In un processo che si sta celebrando per femminicidio – e in molti altri del passato – i figli, interpellati dalla magistratura circa i rapporti del padre con la madre, ammettono che, “si, qualche volta mio padre picchiava mia madre.” Lo ammettono con serena incoscienza, parlandone come di un qualcosa che doveva essere risolto all’ interno della coppia e che “non li riguardava.”
Il rapporto marito – moglie è un qualcosa nel quale “…non bisogna entrare.” Se la sbrighino loro.
I maltrattamento familiari sono quasi sempre una premessa di omicidi, almeno potenziali, e se, anche non lo sono, prefigurano comunque un rapporto di violenta prevaricazione che troppo spesso viene liquidato con un “sono fatti loro.”
“A mio padre a volte è scappato qualche schiaffo dato a mamma ma niente di che…” ( finchè non l’ammazza) Queste affermazioni tranquille e minimizzanti nascondono una ferocia atavica: l’idea che il maschio di casa “possegga” la donna e possa avere ragione della compagna anche con la violenza. “Che sarà mai, al massimo uno schiaffo, uno spintone: violenza vera, no, mai!”
Cosa si intende per violenza vera? Un omicidio?
E “finchè non ci scappa il morto”, molti pensano che sono cose che gli interessati devono vedere “tra loro.” Oppure – anche questa è la deposizione di un figlio di una donna uccisa, “Papà con mamma era violento, ma solo verbalmente.” Solo! Questa accettazione quasi filosofica della violenza fisica (o verbale) verso la propria madre, o sorella, o fratello (non dimentichiamo i figli aggrediti in casa perché non sono – o non vestono – come un genitore vorrebbe) vengono vissuti , dai consanguinei , con indifferenza, come fossero questioni personali nelle quali è giusto, comunque, non immischiarsi ( per dare aiuto, per ammonire il violento o per dare sostegno alla vittima). Sono fatti privati e, come tali, considerati normali, quasi ineluttabili e nei quali non è bene immischiarsi. Da tenere ben nascosti nel chiuso della famiglia. Che in un rapporto , in un qualsiasi rapporto familiare, siano ammissibili la violenza e la prevaricazione sull’altro.
“Lo sai com’è fatto, sei stata tu a provocarlo.” Spesso è, purtroppo, considerato normale. Per la famiglia questa sopportazione è ” il male minore”. Il male maggiore è che ” si sappia fuori” – dalla cerchia familiare di questi episodi di violenza: e non la violenza stessa! – Spesso, la violenza è addirittura vista come una ineluttabile conseguenza di una lite, o perfino, un modo drastico ma ” giusto”, per costringere il soggetto a fare ciò che si vuole. Fin da bambini bisogna invece insegnare che il ricorso alla violenza è proibito. Che non si usano le mani per nessun motivo e, tanto meno, per sopraffare chi è più debole o per avere ragione. Fin da piccoli – fin dalle liti tra fratelli per un giocattolo – la famiglia deve educare al rispetto dell’ altro. Liti tra fratelli, liti tra coniugi, non si risolvono picchiando l’altro.
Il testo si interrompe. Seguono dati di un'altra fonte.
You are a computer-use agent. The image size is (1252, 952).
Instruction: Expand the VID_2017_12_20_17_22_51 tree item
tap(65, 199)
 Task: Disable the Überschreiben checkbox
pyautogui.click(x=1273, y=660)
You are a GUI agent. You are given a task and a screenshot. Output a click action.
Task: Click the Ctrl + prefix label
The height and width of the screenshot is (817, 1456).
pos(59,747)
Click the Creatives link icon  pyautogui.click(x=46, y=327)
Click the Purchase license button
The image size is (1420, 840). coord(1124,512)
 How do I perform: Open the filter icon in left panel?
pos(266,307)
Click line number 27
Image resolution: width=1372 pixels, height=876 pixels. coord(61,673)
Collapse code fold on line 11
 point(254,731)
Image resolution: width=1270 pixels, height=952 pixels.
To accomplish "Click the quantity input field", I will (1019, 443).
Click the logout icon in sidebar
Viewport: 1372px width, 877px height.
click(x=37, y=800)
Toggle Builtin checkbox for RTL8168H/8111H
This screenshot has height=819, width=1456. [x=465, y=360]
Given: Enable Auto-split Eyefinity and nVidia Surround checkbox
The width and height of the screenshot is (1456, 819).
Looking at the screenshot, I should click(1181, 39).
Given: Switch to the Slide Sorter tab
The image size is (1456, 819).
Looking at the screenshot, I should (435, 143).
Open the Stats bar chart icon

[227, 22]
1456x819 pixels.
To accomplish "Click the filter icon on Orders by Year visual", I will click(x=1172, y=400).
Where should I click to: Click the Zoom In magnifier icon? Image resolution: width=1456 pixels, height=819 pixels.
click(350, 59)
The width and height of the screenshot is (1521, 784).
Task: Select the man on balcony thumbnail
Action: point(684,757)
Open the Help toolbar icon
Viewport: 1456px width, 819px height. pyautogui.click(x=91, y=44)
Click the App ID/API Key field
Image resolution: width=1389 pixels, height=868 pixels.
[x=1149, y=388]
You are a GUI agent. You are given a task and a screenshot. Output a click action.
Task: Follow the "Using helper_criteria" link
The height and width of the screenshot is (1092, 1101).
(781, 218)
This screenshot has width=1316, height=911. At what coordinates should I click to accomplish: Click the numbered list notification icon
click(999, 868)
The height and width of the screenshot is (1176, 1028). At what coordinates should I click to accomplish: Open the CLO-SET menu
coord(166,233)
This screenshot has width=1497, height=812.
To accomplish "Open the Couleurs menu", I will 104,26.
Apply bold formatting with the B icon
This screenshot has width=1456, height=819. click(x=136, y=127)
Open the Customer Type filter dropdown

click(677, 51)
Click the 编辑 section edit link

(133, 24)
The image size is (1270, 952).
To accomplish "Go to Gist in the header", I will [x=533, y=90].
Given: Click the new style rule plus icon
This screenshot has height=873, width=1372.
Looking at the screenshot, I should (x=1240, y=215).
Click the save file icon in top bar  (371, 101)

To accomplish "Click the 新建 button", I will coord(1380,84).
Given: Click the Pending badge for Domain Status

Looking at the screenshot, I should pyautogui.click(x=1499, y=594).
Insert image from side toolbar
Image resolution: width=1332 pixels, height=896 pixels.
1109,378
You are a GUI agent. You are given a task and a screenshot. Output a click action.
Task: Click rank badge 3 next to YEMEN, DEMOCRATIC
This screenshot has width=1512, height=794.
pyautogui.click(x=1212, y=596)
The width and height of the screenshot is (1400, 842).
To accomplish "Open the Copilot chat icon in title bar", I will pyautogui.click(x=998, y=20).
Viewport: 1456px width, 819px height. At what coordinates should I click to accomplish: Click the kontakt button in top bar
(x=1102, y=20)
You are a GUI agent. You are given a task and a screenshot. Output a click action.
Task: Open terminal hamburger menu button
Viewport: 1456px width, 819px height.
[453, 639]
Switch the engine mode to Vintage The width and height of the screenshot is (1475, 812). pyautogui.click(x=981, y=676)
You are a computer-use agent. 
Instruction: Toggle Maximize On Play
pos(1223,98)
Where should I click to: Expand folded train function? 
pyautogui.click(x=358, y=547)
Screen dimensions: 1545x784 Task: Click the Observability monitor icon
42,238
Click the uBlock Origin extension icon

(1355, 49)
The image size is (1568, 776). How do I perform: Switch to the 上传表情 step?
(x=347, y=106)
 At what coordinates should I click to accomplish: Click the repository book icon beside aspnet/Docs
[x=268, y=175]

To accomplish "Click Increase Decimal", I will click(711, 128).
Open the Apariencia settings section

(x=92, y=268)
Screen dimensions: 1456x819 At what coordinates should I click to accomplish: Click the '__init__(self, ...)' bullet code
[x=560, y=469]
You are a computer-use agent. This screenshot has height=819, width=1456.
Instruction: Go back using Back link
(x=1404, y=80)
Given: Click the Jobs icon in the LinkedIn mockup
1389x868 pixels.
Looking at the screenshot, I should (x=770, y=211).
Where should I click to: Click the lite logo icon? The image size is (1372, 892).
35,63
Fa scalpore la moglie uccisa dal marito, tutti la piangono, ma prima, la famiglia di lei (che spesso era a conoscenza delle condizioni di vita della sventurata) taceva e la invitava “…ad avere pazienza”. I maltrattamenti in famiglia non sono “cosa che possono succedere ” e nelle quali non intervenire “per discrezione, tanto sono adulti ” ma realtà inammissibili alle quali opporsi con ogni mezzo. Per coscienza prima ancora che per affetto. “La famiglia sapeva”, mi disse una volta un giudice in un processo di femminicidio -“ma aveva invitato la vittima a sopportare “. Non si deve sopportare, nè si deve dare per scontato che in un rapporto – un qualsiasi rapporto – sia normale venire alle mani.
Il maltrattamento familiare, per me, non è solo quello “attivo” (del coniuge che picchia, del padre che malmena, del fratello che insulta la sorella): esistono anche i maltrattamenti familiari passivi, altrettanto colpevoli.
Sono quelli dati dai silenzi di chi sa, chi vede i lividi, chi ascolta gli sfoghi e non dà aiuto nè solidarietà alla vittima, non le sta a fianco convincendola a denunciare, anzi, la invita “a subire le botte” per un malinteso senso di unione familiare. O a non separarsi ” perché chissà che dirà la gente” o “per i figli”
Quegli stessi figli che respirando un clima avvelenato dalla violenza, verranno segnati a vita da esperienze di aggressività se non di morte. Spesso, la famiglia, non è purtroppo, un luogo dove trovare comprensione, difesa e solidarietà, anzi! Non a caso è nata bon’t worry.